From the entries below, output the line with "Task: Open the Pricing page" and each following line up to and including the line with "You are a computer-use agent. 2380x1564", exactly as written.

** Opening ENTRIES SUPPLIED block **

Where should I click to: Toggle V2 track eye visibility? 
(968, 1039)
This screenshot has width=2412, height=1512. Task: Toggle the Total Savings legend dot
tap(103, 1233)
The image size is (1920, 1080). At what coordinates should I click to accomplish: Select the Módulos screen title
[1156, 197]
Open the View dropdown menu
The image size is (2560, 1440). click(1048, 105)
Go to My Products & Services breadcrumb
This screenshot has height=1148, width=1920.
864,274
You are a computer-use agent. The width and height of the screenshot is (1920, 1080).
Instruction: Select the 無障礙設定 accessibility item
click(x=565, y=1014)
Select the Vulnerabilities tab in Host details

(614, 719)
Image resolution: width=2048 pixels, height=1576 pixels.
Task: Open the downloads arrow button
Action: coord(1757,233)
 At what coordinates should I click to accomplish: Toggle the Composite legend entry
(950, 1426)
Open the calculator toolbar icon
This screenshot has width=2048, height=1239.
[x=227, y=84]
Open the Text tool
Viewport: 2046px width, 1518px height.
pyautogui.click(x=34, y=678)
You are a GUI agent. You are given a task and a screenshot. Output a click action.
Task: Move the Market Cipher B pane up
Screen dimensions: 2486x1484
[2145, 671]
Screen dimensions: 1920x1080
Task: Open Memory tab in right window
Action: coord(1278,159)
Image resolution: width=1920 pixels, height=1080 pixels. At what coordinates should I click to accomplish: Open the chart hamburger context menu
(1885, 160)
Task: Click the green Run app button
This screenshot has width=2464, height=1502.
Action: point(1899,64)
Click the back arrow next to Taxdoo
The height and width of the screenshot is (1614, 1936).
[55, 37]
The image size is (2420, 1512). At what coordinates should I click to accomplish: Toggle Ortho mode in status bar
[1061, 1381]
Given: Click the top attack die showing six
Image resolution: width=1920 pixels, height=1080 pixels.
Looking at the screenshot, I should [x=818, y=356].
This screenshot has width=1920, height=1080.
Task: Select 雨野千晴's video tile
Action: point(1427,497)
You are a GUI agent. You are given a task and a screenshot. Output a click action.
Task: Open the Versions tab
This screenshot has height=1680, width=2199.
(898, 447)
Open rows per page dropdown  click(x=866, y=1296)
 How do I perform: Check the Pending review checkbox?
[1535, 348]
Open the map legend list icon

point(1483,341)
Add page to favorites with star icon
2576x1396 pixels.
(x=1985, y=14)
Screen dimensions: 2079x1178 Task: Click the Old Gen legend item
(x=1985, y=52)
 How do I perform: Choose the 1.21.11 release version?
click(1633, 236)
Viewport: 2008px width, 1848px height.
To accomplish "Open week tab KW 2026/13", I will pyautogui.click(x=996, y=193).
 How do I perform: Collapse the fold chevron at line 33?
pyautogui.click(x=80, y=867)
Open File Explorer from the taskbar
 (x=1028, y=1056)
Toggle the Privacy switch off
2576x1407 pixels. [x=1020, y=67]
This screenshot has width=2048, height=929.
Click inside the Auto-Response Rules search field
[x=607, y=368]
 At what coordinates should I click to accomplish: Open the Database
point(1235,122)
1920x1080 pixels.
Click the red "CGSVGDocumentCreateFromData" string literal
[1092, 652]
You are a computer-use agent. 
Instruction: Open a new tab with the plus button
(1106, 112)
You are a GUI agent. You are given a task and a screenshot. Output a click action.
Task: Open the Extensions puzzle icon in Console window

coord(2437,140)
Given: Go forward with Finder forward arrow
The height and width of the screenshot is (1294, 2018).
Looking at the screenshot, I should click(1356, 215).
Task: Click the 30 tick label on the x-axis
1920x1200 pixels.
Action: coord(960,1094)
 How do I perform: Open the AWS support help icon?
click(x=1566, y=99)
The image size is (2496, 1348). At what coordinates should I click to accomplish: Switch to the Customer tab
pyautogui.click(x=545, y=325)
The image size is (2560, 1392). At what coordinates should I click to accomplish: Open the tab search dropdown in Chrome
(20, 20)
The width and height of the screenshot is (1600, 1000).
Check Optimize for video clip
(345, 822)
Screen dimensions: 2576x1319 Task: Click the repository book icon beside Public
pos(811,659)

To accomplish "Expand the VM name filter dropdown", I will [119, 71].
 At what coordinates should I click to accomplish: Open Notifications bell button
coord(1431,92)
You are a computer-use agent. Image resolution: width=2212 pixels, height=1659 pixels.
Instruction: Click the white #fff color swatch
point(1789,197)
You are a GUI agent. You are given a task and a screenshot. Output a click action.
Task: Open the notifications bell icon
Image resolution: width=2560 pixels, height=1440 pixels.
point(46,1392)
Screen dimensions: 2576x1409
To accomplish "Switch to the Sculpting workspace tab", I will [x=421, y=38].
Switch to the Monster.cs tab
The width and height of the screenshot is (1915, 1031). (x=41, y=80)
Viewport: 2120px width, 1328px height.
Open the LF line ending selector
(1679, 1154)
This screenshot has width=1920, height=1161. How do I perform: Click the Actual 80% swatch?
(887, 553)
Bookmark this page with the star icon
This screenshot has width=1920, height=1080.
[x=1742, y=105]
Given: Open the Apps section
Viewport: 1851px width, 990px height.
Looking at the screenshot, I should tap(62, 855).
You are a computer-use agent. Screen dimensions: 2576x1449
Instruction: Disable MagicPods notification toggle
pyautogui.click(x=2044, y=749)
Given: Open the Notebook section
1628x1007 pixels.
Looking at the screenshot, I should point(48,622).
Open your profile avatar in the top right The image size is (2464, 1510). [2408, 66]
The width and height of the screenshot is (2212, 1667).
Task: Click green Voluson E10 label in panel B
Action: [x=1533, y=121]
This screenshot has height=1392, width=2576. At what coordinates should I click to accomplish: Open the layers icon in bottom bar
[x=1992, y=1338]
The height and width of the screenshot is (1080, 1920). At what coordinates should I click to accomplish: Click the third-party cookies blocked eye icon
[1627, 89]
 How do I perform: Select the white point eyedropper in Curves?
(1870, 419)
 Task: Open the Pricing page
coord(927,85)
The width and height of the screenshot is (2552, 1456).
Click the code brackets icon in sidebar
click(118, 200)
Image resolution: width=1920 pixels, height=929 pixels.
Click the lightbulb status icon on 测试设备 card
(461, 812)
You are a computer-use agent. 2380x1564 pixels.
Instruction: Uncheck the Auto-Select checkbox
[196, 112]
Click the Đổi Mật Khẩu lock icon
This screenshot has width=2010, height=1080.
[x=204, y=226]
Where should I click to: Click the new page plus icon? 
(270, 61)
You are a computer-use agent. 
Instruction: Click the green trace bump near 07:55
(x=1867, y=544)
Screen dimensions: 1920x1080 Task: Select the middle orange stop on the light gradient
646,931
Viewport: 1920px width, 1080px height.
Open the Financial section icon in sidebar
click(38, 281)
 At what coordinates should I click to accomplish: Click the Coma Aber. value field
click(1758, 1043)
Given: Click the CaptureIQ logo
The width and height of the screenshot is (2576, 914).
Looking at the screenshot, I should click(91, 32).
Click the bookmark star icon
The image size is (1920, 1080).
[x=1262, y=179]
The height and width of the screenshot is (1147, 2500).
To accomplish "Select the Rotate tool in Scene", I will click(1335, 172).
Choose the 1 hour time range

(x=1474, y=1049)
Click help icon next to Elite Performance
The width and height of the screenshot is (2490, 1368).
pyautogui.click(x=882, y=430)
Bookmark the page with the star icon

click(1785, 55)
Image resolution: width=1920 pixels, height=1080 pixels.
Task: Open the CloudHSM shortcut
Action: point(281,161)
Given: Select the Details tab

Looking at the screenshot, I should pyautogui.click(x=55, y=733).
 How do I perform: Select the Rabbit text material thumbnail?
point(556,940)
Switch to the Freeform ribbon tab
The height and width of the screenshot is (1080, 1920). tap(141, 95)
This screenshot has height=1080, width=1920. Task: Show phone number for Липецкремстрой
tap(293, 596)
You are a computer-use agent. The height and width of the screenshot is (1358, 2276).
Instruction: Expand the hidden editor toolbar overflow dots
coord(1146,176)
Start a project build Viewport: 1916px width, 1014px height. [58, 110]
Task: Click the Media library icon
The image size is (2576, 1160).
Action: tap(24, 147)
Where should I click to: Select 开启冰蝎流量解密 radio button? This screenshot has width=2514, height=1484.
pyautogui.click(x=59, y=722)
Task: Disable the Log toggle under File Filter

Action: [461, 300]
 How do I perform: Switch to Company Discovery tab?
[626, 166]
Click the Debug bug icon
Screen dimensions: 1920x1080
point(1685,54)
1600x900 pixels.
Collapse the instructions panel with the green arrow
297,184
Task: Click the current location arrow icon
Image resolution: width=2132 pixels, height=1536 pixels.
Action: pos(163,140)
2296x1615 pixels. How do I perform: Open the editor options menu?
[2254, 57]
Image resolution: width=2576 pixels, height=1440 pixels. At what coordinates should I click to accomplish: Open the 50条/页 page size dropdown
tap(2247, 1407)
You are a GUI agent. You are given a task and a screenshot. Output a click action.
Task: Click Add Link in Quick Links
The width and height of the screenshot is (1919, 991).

** Closing ENTRIES SUPPLIED block **

■ EXPECTED ANSWER:
 Task: Open the Pricing page
coord(927,85)
The width and height of the screenshot is (2552, 1456).
Click the code brackets icon in sidebar
click(118, 200)
Image resolution: width=1920 pixels, height=929 pixels.
Click the lightbulb status icon on 测试设备 card
(461, 812)
You are a computer-use agent. 2380x1564 pixels.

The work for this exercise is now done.